Document passage
LBO and his notorious marketing department tried to pull the wool(or fleece in this case)over our eyes with thier White Heat claim, "Steepest Longest Widest Lift Serviced Trail in the East". Add a comma anywhere in that claim and it's not true anymore. It's not the steepest or the longest or the widest and certainly not the only trail with a lift on it, but collectively it's true. Typical ASC. My favorite was when they broke all of K-Mart's trails into Upper, Middle and Lower and doubled thier trail count without cutting a single tree! :roll:


----------



## Vortex (Jun 17, 2005)

I think Shock Wave is steeper than White heat.  I think Vortex is steeper than either of the those.  Ga2ski thinks Black hole is steeper than all of those.  I think Black hole is steeper than White heat or shock wave.  So I think a better way to debate it is how does it ski.  Ie JimG  is your heart in your throat during the run.  Great way to explain it Jim G  :beer:


----------



## kickstand (Jun 17, 2005)

NHpowderhound said:
			
		

> My favorite was when they broke all of K-Mart's trails into Upper, Middle and Lower and doubled thier trail count without cutting a single tree! :roll:



they did that for ski patrol, not to boost trail counts.  Using Polecat at Wildcat as an example, if someone radios in "down skier on Polecat", where do you go?  The trail is almost 3 miles long.  "Down skier on Lower Polecat" is much more precise, and means patrol can possibly take a shorter lift, maybe even use a sled, to reach the victim faster.


----------



## salida (Jun 17, 2005)

sure.... I'm sure if you look at their patrol incidents before and after they doubled their trail count that they are far more efficent now, rescuing far more people in a short time span... oh wait before they had upper and lower, they could use trail intersections, what a concept....

jeez dont make excuses up for them, they are bad enough as it is, its a marketing excuse plain and simple


----------



## awf170 (Jun 17, 2005)

salida said:
			
		

> sure.... I'm sure if you look at their patrol incidents before and after they doubled their trail count that they are far more efficent now, rescuing far more people in a short time span... oh wait before they had upper and lower, they could use trail intersections, what a concept....
> 
> jeez dont make excuses up for them, they are bad enough as it is, its a marketing excuse plain and simple



stowe seems fine without upper middle lower and headwall(i like how killington puts that in too)


----------



## skibum1321 (Jun 17, 2005)

I would also like to cast my vote for Freefall at Smuggs. There are parts where you are almost looking straight down at people below you. Unfortunately there usually isn't enough snow to open it. It didn't open top to bottom once this year. 

I think some people in this post are confusing hardest trail for steepest. Paradise is one of the hardest trails but it's not overwhelmingly steep.


----------



## awf170 (Jun 17, 2005)

maybe we should gather up and make a list of the top 5 steepest then make a poll and see which one comes out on top


----------



## awf170 (Jun 17, 2005)

Supplied information

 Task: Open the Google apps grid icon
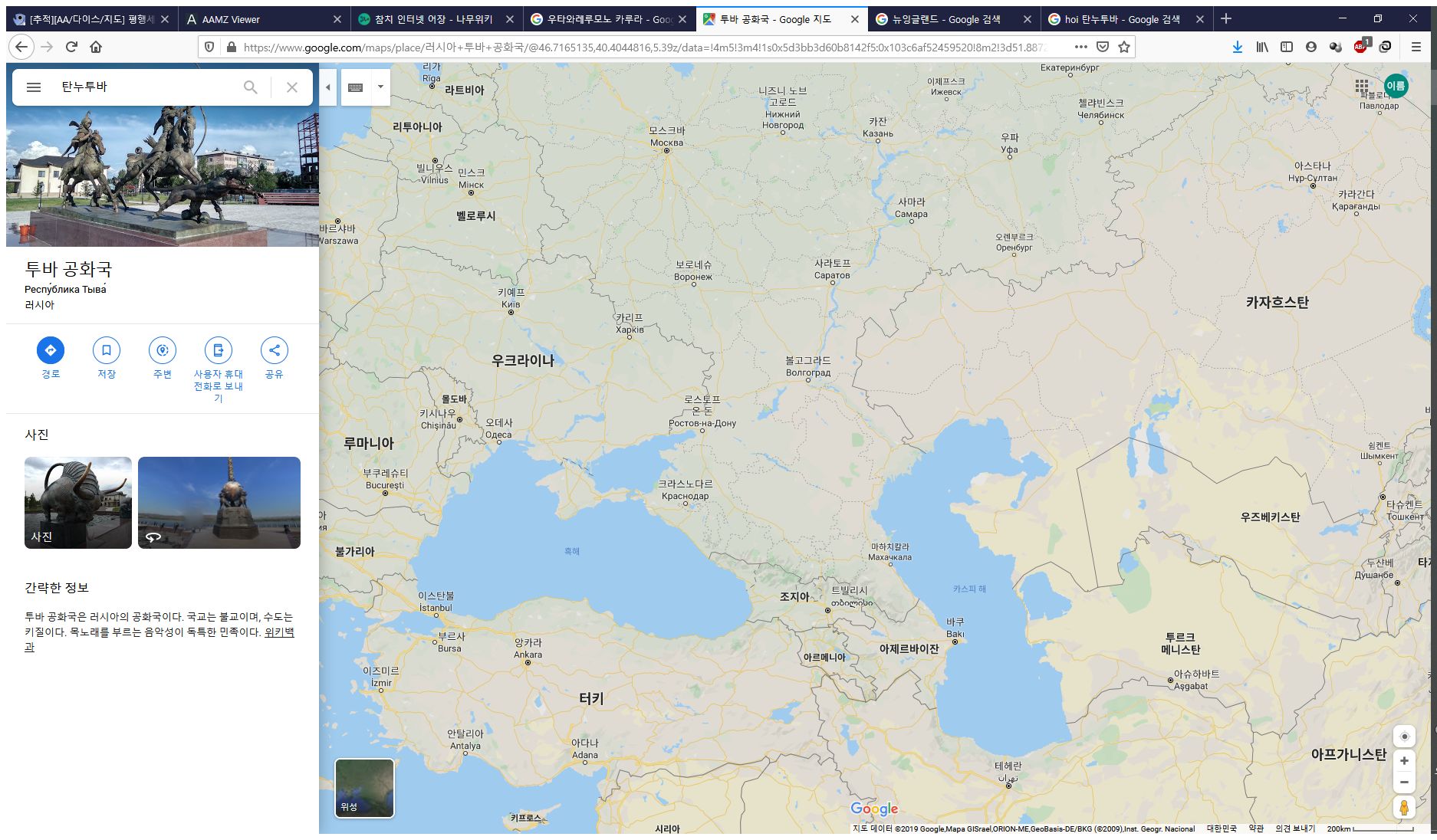(x=1362, y=86)
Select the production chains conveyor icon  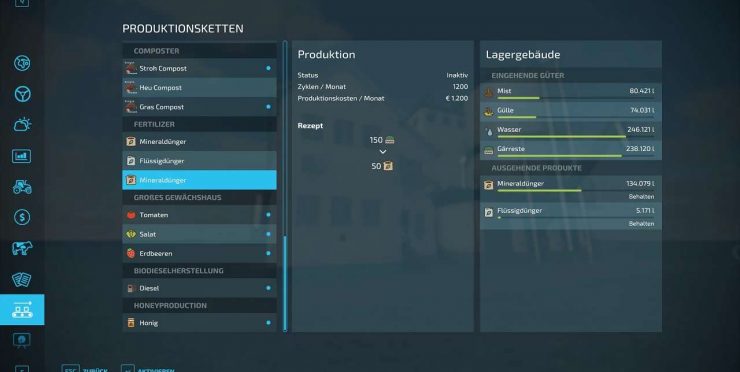[22, 310]
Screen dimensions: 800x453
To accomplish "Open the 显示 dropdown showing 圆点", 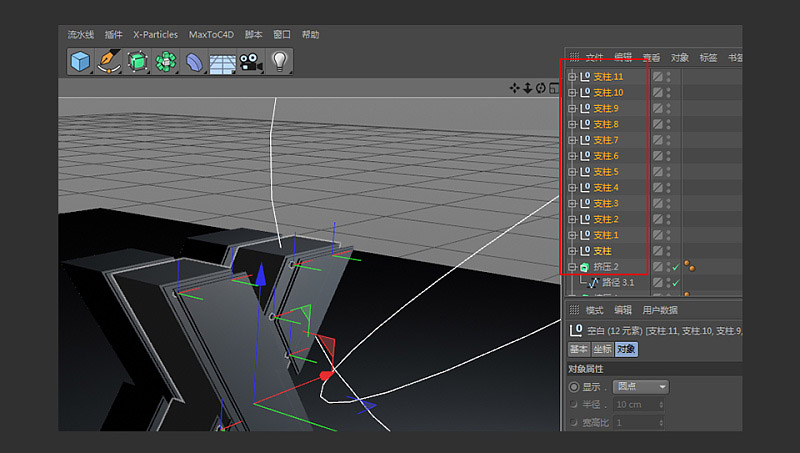I will [x=641, y=386].
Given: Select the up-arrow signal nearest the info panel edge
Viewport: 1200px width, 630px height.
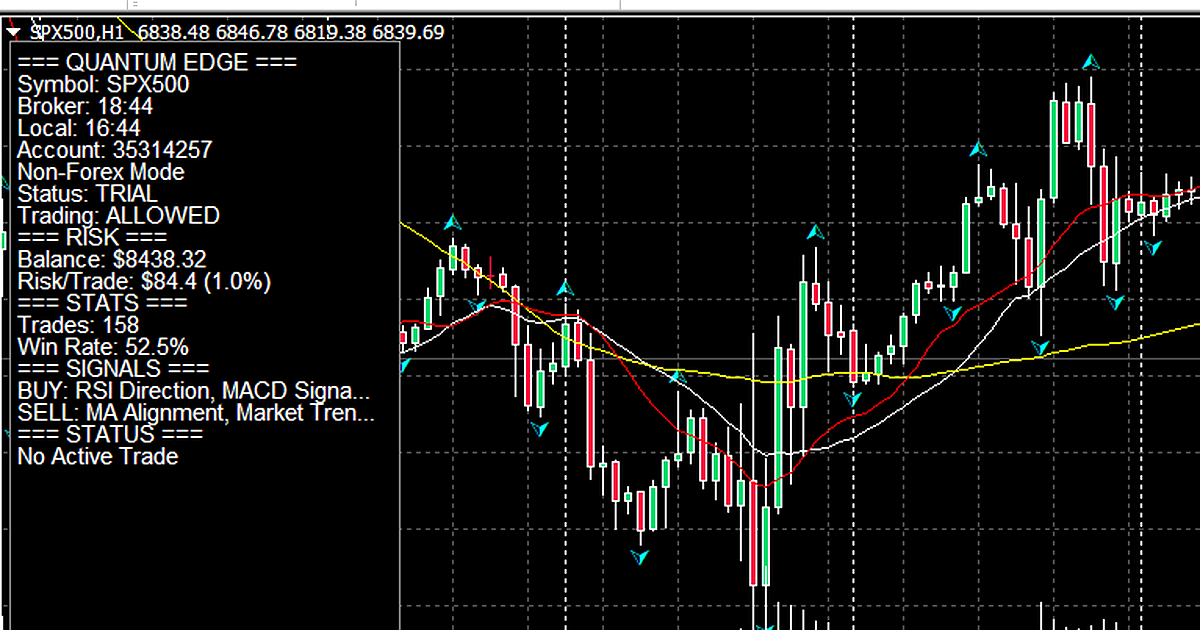Looking at the screenshot, I should [x=453, y=222].
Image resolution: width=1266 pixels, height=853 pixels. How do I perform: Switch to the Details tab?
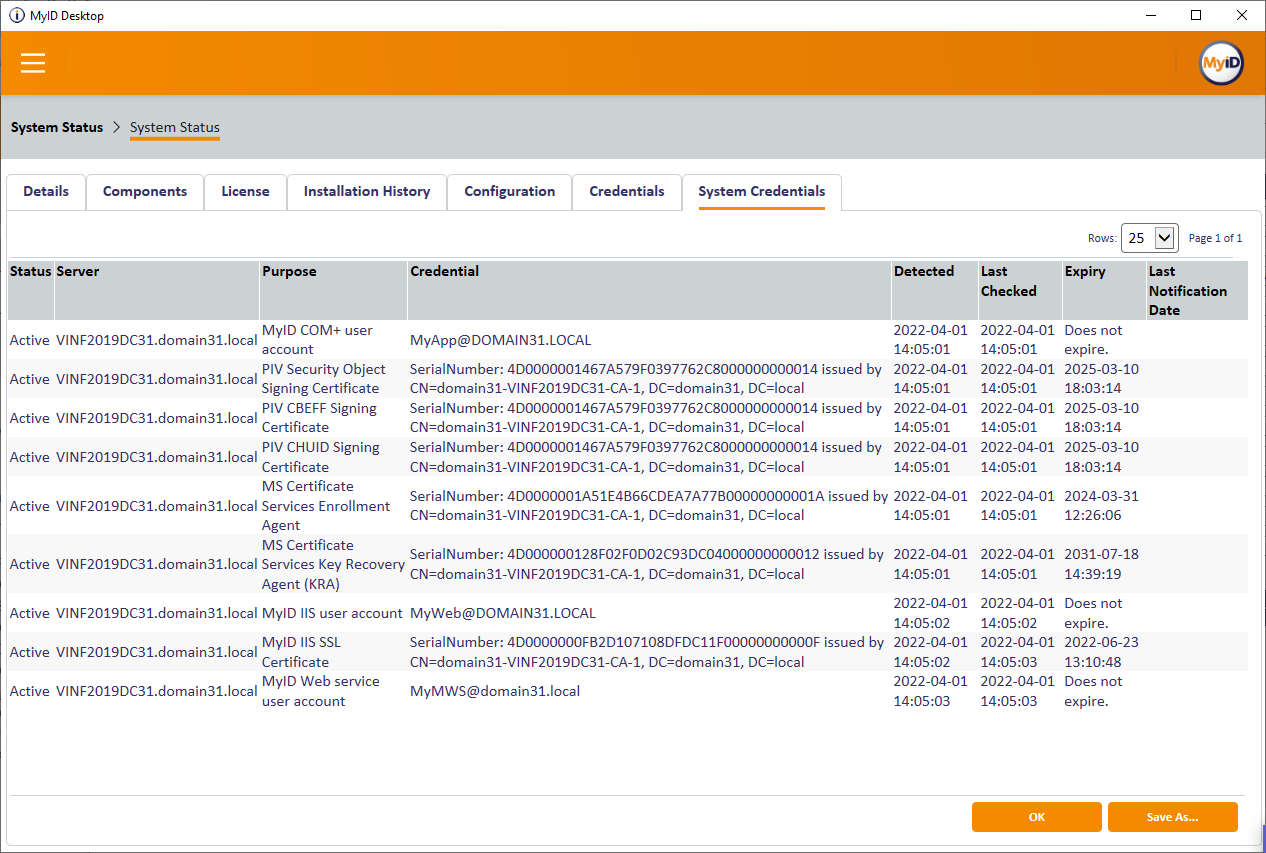46,192
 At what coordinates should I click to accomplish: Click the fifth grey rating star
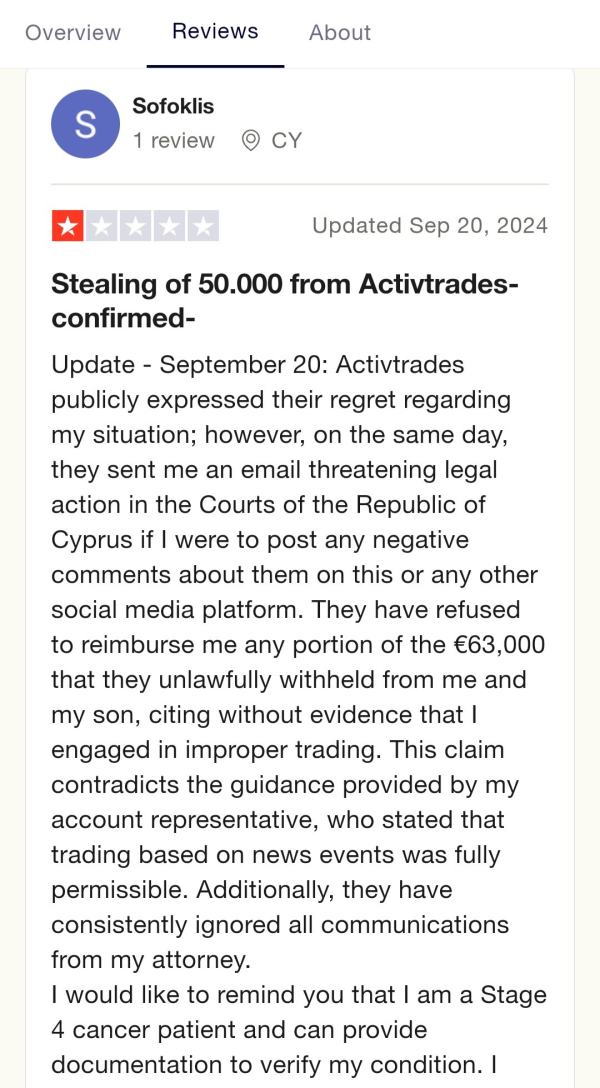pyautogui.click(x=203, y=226)
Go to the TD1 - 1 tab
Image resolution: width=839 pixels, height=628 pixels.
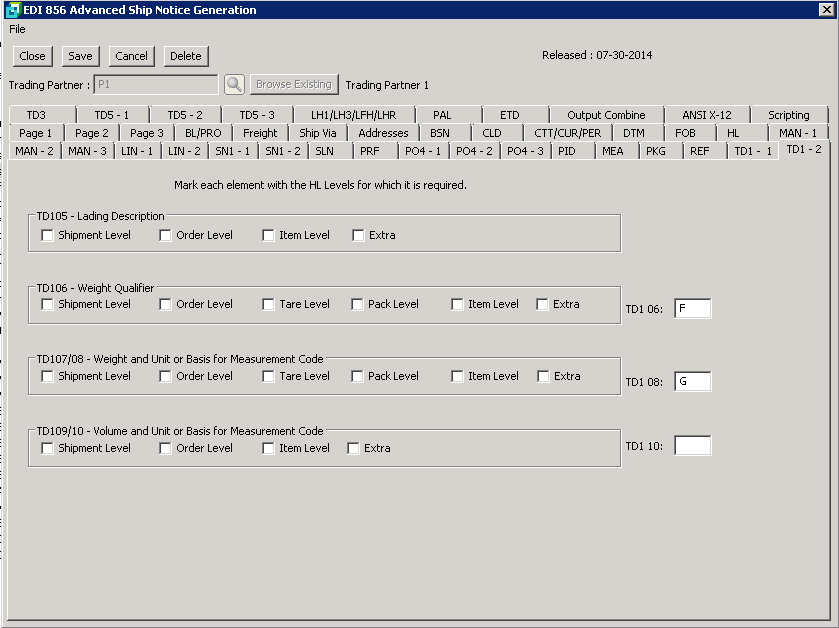(752, 151)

What you need to do
1. Gather every line of the records that contains the string "width", treating case as significant, and copy each line in full.
2. Proceed with the forum thread about steep ski trails, picking up after its final line.

Responses by task
1.
Viewport: 1200px width, 630px height.
Image resolution: width=1266 pixels, height=853 pixels. How do I perform: Switch to the Details tab?
Image resolution: width=839 pixels, height=628 pixels.

2.
alright i think this is the 5 most popular votes so far
*freefall smuggs*
*snowfields sugarloaf east side/backside*(im just going to make it general cause it is all about the same, and some of it never even opens)
*Paradise MRG*
*face chutes jay*or anywere else in that area
and the last spot im debating over blackhole sunday river or rumor at gore what do u think


----------



## awf170 (Jun 17, 2005)

what about staircase at jay that looks insanely steep, really wanna ski it


----------



## ALLSKIING (Jun 17, 2005)

What about cunclusion at k? I skied that last year and it was pretty steep..The huge bumps may have made it feel steeper then it was though.


----------



## awf170 (Jun 17, 2005)

salida said:
			
		

> sure.... I'm sure if you look at their patrol incidents before and after they doubled their trail count that they are far more efficent now, rescuing far more people in a short time span... oh wait before they had upper and lower, they could use trail intersections, what a concept....
> 
> jeez dont make excuses up for them, they are bad enough as it is, its a marketing excuse plain and simple


they also count pico in the trail count... what a joke :roll:


----------



## ALLSKIING (Jun 17, 2005)

awf170 said:
			
		

> salida said:
> 
> 
> 
> ...


That is really bad!!


----------



## NHpowderhound (Jun 17, 2005)

Staircase/Everglade  are a couple of my favorite trails at Jay! My favorite marked trail is Valhalla, unmarked and #1 overall is P.H. Of course first tracks in Beaver Pond aint too bad niether.
http://forums.alpinezone.com/module...ame=gallery&file=index&include=view_photo.php
http://forums.alpinezone.com/module...ame=gallery&file=index&include=view_photo.php
http://forums.alpinezone.com/module...ame=gallery&file=index&include=view_photo.php
((*
*))NHPH


----------



## awf170 (Jun 17, 2005)

NHpowderhound said:
			
		

> Staircase/Everglade  are a couple of my favorite trails at Jay! My favorite marked trail is Valhalla, unmarked and #1 overall is P.H. Of course first tracks in Beaver Pond aint too bad niether.
> http://forums.alpinezone.com/module...ame=gallery&file=index&include=view_photo.php
> http://forums.alpinezone.com/module...ame=gallery&file=index&include=view_photo.php
> http://forums.alpinezone.com/module...ame=gallery&file=index&include=view_photo.php
> ...



so how steep is staircase?  i love valhalla


----------



## GrizzlyFD (Jun 18, 2005)

awf170 said:
			
		

> NHpowderhound said:
> 
> 
> 
> ...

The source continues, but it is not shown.